7) Maßnahmekonzepte wie Enterprise Europe Network benötigen Förderung, da solche Beratungs- oder Vernetzungsdienste kleine und mittlere Unternehmen ermutigen, verstärkt die Chancen des Binnenmarktes zu nutzen. Immerhin ist der Binnenmarkt mit 500 Millionen Verbrauchern und einheitlichen Regeln eine unerschöpfliche Quelle an Umsatzmöglichkeiten. Fehlende Informationen über Geschäftschancen und die Rechtslage in anderen Mitgliedstaaten, mangelnde Fremdsprachkenntnisse und Risikoangst blockieren oft den Weg in den Binnenmarkt.

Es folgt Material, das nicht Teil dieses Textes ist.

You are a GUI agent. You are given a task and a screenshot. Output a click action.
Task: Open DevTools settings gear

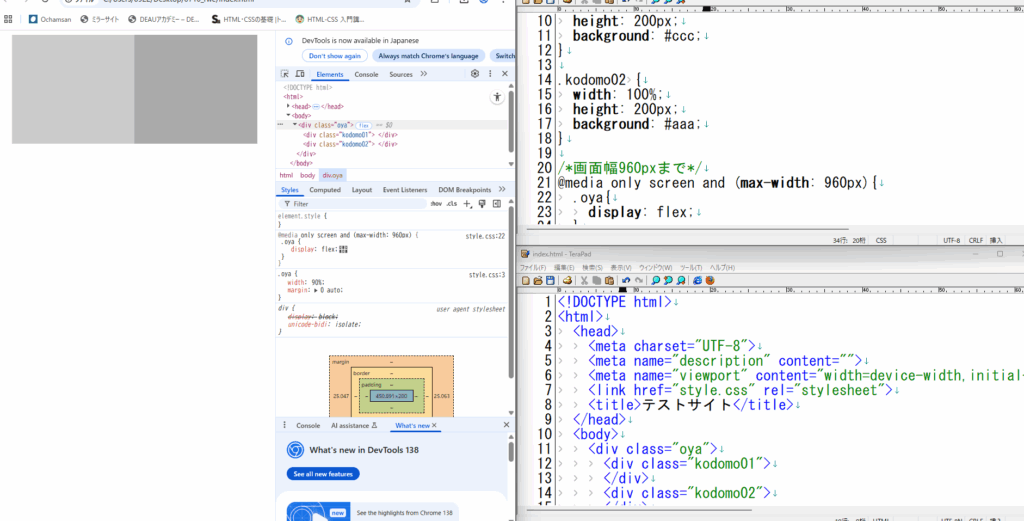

8) Weiterqualifizierung und alle Formen von Innovation auf Ebene kleiner und mittlerer Unternehmen sollen gestärkt werden. Die Unternehmen leiden besonders unter dem Mangel an Arbeitskräften, die für neue Technologien qualifiziert sind.
9) Kleinen und mittleren Unternehmen sollten die Chance erhalten, Umweltprobleme in Geschäftschancen umzumünzen, da Klimawandel, Energieknappheit und nachhaltige Entwicklung nach Umstellung verlangen. Doch nur 29 Prozent aller KMU sind zur Energie- oder Rohstoffeinsparung übergegangen, weshalb sie für steigende Energie- und Rohstoffpreise besonders anfällig sind. Durch die Nachfrage nach umweltschonenden Produkten und Dienstleistungen öffnen sich aber auch neue Geschäftschancen.
10) Durch marktspezifische Förderung und Unternehmerschulung auch von boomenden Märkten außerhalb der EU profitieren: Nur acht Prozent aller Kleinbetriebe führen an, dass sie Umsätze aus Export erzielen. Damit sich kleinere und mittlere Unternehmen auf diesen Märkten etablieren können, benötigen sie Infos über eventuelle Partner und unbesetzte Nischen in ihrer Branche. Eine Maßnahme für einen erleichterten Marktzugang findet sich in der Motivation von Großunternehmen, als Mentor zu fungieren.
Weitere klare Vorstellungen hinsichtlich neuer Rechtsvorschriften fixiert der Small Business Act im neuen Statut der Europäischen Privatgesellschaft (Société privée européenne - SPE). Durch sie können in allen Mitgliedstaaten Europäische Privatgesellschaften gegründet werden, die nach denselben Grundsätzen arbeiten. Das erspart Unternehmern Zeit und Geld für Rechtsberatung, Management und Verwaltung. Auch eine neue Richtlinie über Mehrwertsteuer-Sätze schlägt die Kommission vor. Für lokal erbrachte Dienstleistungen sollen ermäßigte Mehrwertsteuersätze erhoben werden, wozu auch personalintensive Dienstleistungen gehören.